12Par ailleurs, l’ergonomie présente des connexions avec des concepts voisins tels que « capabilité », « motilité », « marchabilité » et « cyclabilité ». La capabilité en géographie est entendue comme la capacité (au sens large : physique, psychologique, cognitive, culturelle…) d’un individu ou d’un groupe d’individus à accéder à un lieu qui corresponde à ses besoins. En effet, un individu peut avoir à disposition des ressources (cinéma, théâtre…), mais sans que sa condition lui permette d’en profiter (revenus, handicap…) (Bénicourt 2007). Vincent Kaufmann développe dans ce sens le concept de « motilité », à savoir « la manière dont une personne ou un groupe fait sien le champ du possible en matière de déplacement et en fait usage » (Kaufmann, 2014).
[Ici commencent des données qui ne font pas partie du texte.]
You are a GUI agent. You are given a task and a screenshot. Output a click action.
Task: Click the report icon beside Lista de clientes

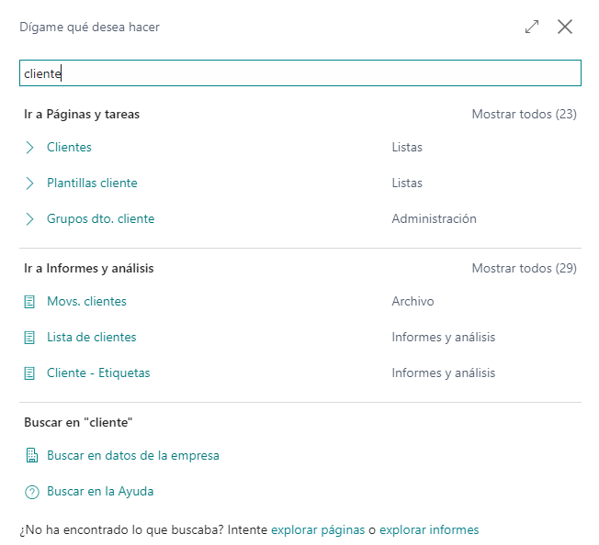tap(29, 338)
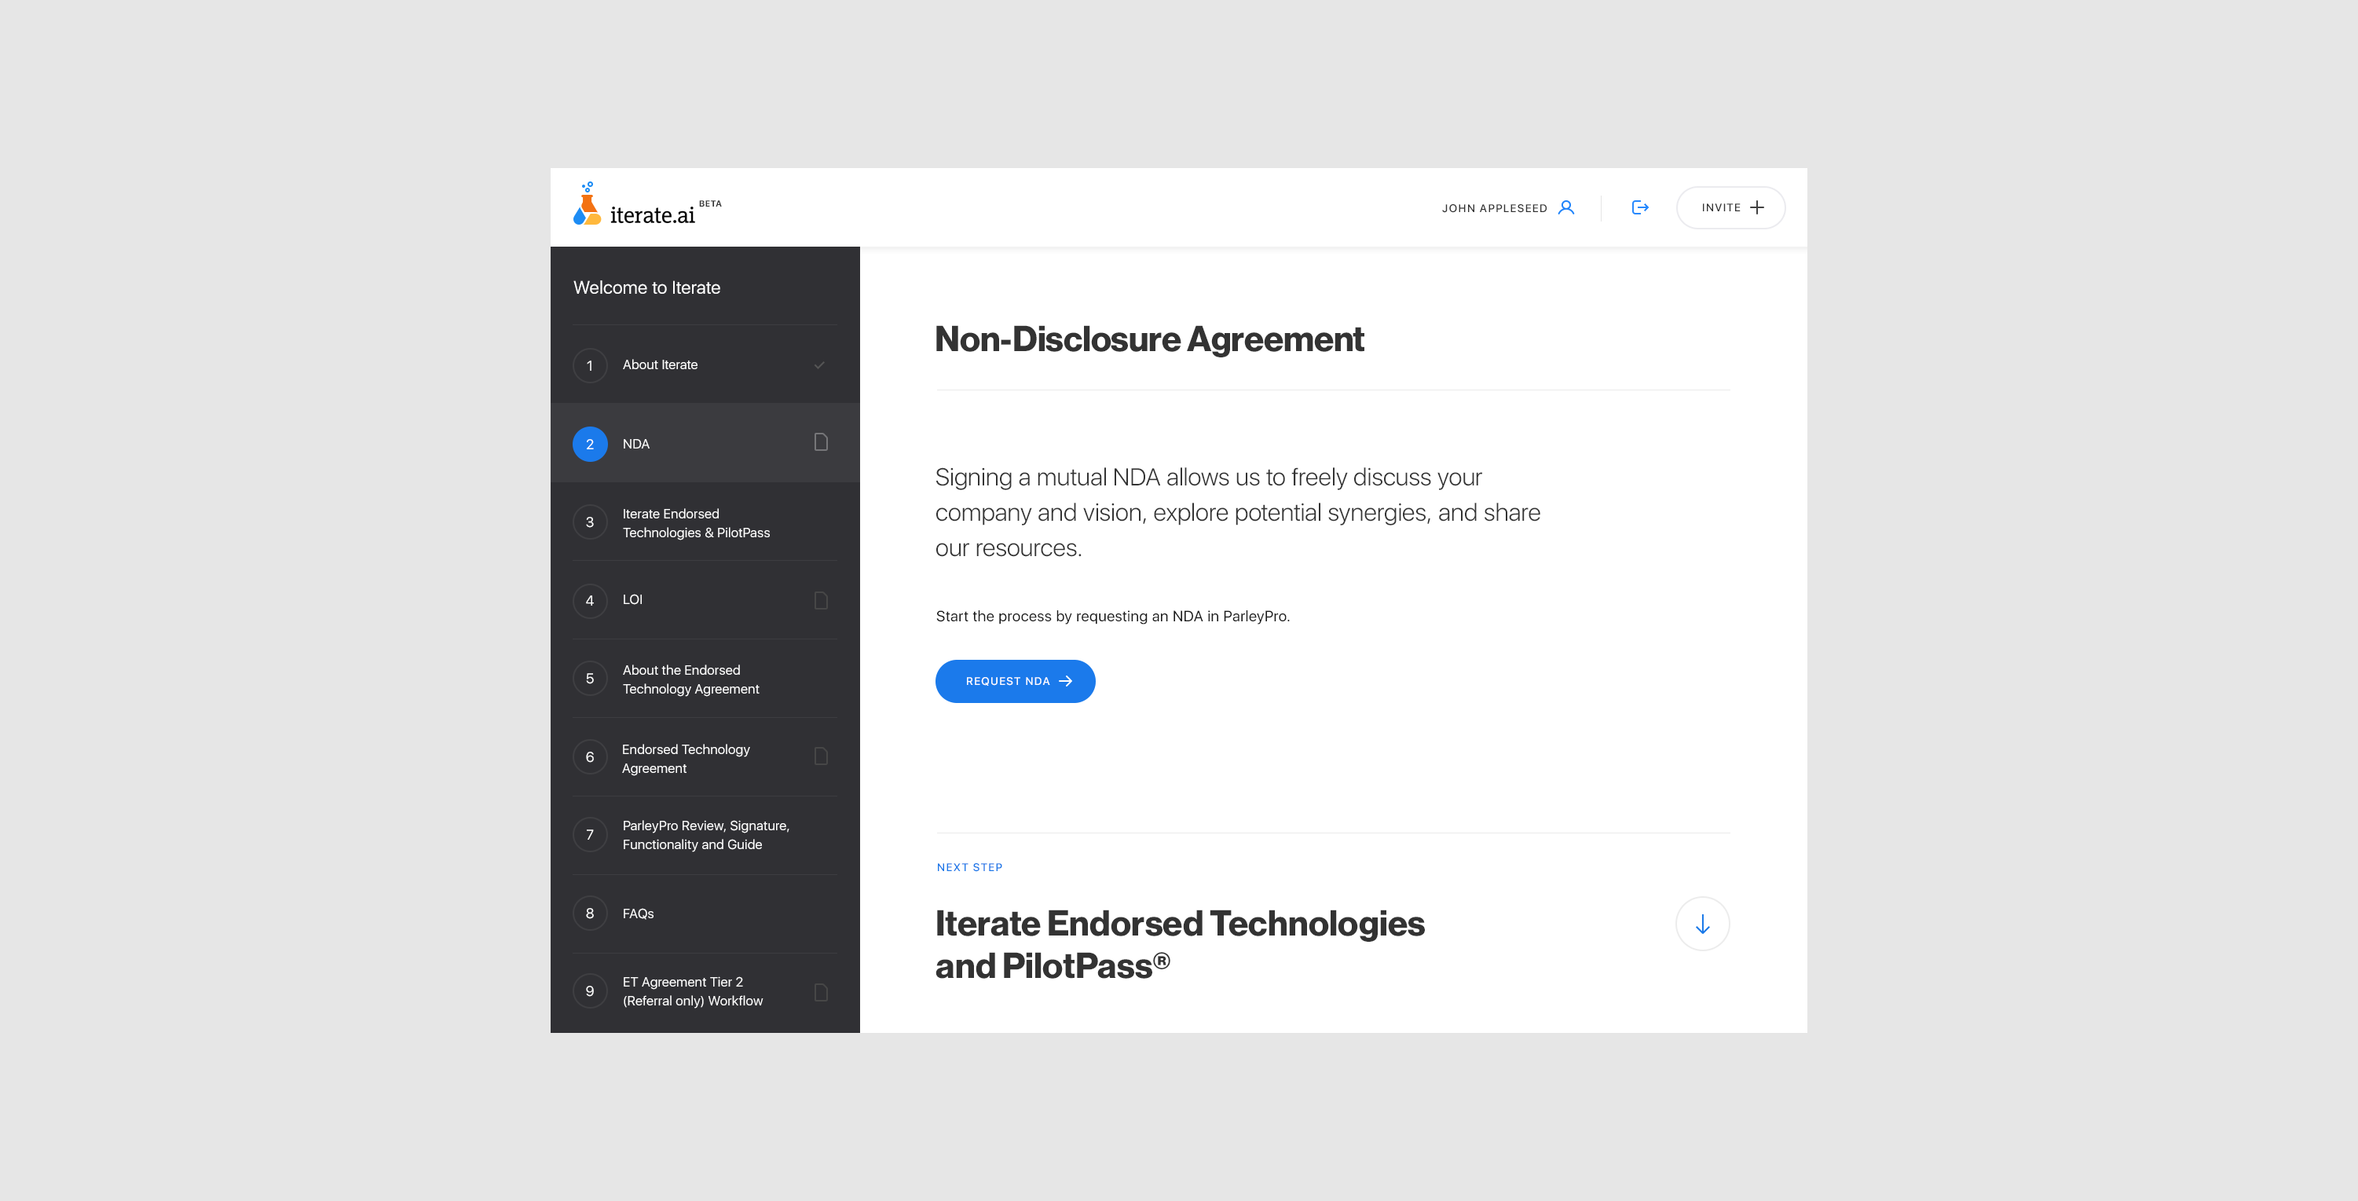The width and height of the screenshot is (2358, 1201).
Task: Click the blue step 2 number circle
Action: click(x=590, y=444)
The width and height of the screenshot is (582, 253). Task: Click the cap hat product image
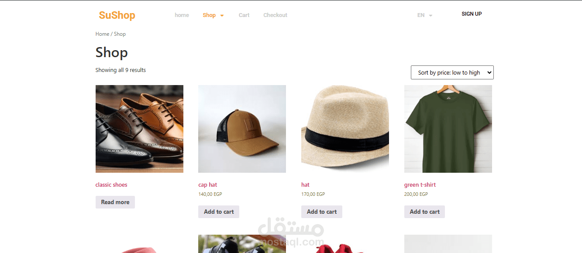[x=242, y=128]
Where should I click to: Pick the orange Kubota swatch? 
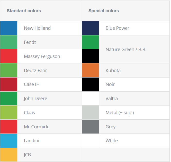[x=90, y=70]
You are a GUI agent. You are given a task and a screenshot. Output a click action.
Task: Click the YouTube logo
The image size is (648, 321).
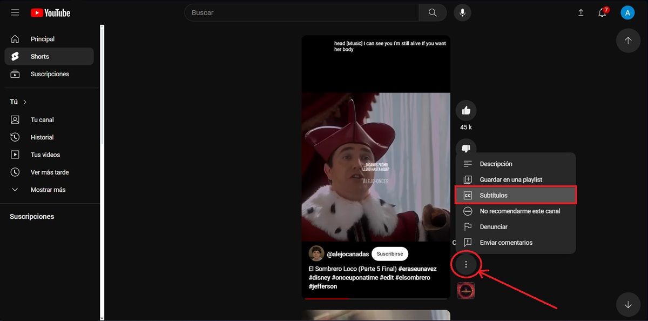50,12
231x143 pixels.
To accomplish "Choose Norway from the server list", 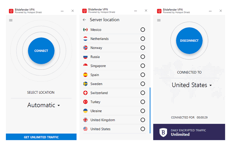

La marchabilité et la cyclabilité reflètent la capacité d’un endroit à faciliter l’accès à pied ou à vélo (Miserey, 2013).
13L’ergonomie spatiale, telle que définie plus haut, intègre les potentiels du territoire en termes de disponibilité des ressources et conditions d’appropriation par la population.
14L’« ergonomie d’accès » aux ressources constitue une première étape dans la mise en œuvre du concept d’ergonomie spatiale. Elle s’attache à la distribution des ressources dans la ville et à leurs conditions d’accès, dans un temps raisonnable, au moindre coût/effort/risque. Elle souligne l’importance d’un espace urbain de qualité pour l’accès aux ressources et rappelle en ce sens la démarche HQE en architecture qui vise à améliorer le confort et la santé des usagers d’un bâtiment, tout en limitant son impact sur l’environnement.
15La localisation géographique est une donnée essentielle conditionnant l’accès aux ressources de toute population. L’ergonomie considère ainsi les conditions d’accès aux ressources au moindre coût/effort qu’offre un territoire à ses occupants à l’endroit où ils vivent (Propeck-Zimmermann & al., 2018).
16Un niveau d’ergonomie d’accès aux ressources de la vie quotidienne peut être évalué en se basant sur deux ensembles de critères complémentaires (Figure 1) :
-
La répartition spatiale des ressources et les conditions d’accès aux ressources de proximité, dans le sens courant où la proximité évoque le voisinage, la contiguïté, la faible distance (Huriot & Perreur, 1998). La répartition des ressources et les moyens d’y accéder renvoient à la structure du territoire.
-
Les alternatives de ressources et d’accès dans un rayon d’action acceptable. Il s’agit d’un potentiel de choix de ressources et de modes d’accès alternatifs considérés comme de « proches substituts, c’est-à-dire qui sont capables de satisfaire un même besoin » (Huriot & Perreur, 1998). L’ergonomie d’accès est ici conditionnée par la notion de ductilité/plasticité de l’espace, ou « Plastic space » (Wood, 1978).
17Les ressources de la vie quotidienne sont visées par cette étude en considérant qu’elles correspondent à un besoin universel. L’ergonomie d’accès est alors étudiée pour évaluer l’accès des citadins aux commerces, aux écoles, aux loisirs, aux services de santé et services publics. L’accès quotidien à l’emploi demandant des développements spécifiques (en termes notamment de collecte de données) est à ce stade exclu. Il sera intégré dans de futures recherches. Les caractéristiques sociales des populations jouent un rôle important dans la capacité à mobiliser des ressources, elles seront prises en compte dans un second temps.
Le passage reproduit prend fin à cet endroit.